Circuit theory model-based analysis of triple-band stub and notches loaded epoxy substrate patch antenna for wireless applications

The research presented in this paper is intended to design and analyze of a triple-band stub and notches loaded antenna for wireless applications. The optimized and proposed antenna (Antenna-4: 0.235 lambda(0) x 0.238 lambda(0) x 0.013 lambda(0) mm(3)) is decided after systematic investigation of Antennas-1 to -4 at design frequency of 2.45 GHz. One orthogonal and two parallel notches and one stub are used on the radiating patch of the substrate to obtain the desired specifications. Theoretical analysis based on circuit theory model has been performed to obtain the equivalent circuit of the proposed antenna. Antenna parameters are analyzed by means of IE3D electromagnetic solver and circuit theory model, and results are validated with experimental results. The impedance bandwidths (S-11 < -10 dB) of the proposed antenna are 41.3% between 1.42 and 2.16 GHz (theoretical), 21.6% between 1.61 and 2 GHz (simulated), and 41.4% between 1.40 and 2.13 GHz (measured) at lower resonant frequency ( fr1=1.98GHz); 4.1% between 2.61 and 2.72 GHz (theoretical), 17.4% between 2.36 and 2.81 GHz (simulated), and 8.8% between 2.50 and 2.73 GHz (measured) at middle resonant frequency ( fr2=2.65GHz); and 42.3% between 3.32 and 5.10 GHz (theoretical), 49.9% between 3.04 and 5.06 GHz (simulated), and 44.4% between 2.98 and 4.68 GHz (measured) at higher resonant frequency ( fr3=3.40GHz) observed, respectively.
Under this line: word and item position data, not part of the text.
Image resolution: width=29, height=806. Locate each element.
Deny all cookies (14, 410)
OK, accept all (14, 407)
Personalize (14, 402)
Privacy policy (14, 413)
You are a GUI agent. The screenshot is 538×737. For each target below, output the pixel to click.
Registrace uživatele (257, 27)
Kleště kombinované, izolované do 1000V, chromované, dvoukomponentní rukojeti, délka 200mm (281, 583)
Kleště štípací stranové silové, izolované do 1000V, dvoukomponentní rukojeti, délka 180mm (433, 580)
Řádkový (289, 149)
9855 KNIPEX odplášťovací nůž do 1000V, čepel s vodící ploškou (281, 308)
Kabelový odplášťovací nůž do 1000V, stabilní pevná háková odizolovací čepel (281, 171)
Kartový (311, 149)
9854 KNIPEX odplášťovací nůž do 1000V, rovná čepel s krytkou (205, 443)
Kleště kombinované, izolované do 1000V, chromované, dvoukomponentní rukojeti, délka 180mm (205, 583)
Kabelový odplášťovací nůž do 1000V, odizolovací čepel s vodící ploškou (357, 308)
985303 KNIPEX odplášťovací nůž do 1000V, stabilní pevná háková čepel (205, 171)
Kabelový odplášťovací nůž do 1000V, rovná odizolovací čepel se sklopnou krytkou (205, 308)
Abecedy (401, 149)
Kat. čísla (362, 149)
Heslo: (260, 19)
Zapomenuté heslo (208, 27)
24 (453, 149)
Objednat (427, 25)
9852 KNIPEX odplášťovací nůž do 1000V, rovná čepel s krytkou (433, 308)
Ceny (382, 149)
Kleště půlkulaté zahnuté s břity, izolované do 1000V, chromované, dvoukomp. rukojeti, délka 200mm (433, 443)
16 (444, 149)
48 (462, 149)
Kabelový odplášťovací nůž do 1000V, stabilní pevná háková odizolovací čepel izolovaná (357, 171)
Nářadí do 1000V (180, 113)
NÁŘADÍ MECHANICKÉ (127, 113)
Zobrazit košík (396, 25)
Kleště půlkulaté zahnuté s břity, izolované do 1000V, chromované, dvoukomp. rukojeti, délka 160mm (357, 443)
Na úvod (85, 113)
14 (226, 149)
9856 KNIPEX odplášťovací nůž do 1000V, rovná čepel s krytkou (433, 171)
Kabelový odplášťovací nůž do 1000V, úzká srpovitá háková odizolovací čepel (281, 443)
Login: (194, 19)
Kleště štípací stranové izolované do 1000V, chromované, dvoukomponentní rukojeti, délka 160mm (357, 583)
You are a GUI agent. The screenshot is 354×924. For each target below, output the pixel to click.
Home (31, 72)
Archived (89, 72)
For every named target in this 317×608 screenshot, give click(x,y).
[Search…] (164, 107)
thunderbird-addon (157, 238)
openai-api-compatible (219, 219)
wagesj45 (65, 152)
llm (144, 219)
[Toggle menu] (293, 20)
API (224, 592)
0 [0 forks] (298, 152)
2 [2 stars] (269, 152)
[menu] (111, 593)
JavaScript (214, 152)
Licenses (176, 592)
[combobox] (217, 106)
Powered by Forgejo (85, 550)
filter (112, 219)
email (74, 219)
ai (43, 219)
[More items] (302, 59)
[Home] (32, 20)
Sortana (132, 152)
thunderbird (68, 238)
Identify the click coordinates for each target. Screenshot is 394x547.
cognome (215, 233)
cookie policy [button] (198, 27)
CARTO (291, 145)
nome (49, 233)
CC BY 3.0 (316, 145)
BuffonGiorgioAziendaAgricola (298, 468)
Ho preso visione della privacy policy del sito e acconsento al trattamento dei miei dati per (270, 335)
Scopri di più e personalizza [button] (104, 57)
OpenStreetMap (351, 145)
The measured stable peak gain of 2.6 dB at 1.9 GHz, 3.8 dB at 2.6 GHz, and 5.4 dB at 3.6GHz is observed in lower, middle, and higher bands, respectively.

Automated summary

The research focuses on designing and analyzing a triple-band stub and notches loaded antenna for wireless applications. The final proposed antenna is optimized at a design frequency of 2.45 GHz and validated through theoretical analysis, simulations, and experimental results. The antenna parameters, including impedance bandwidths and stable peak gain, were studied for lower, middle, and higher resonant frequencies.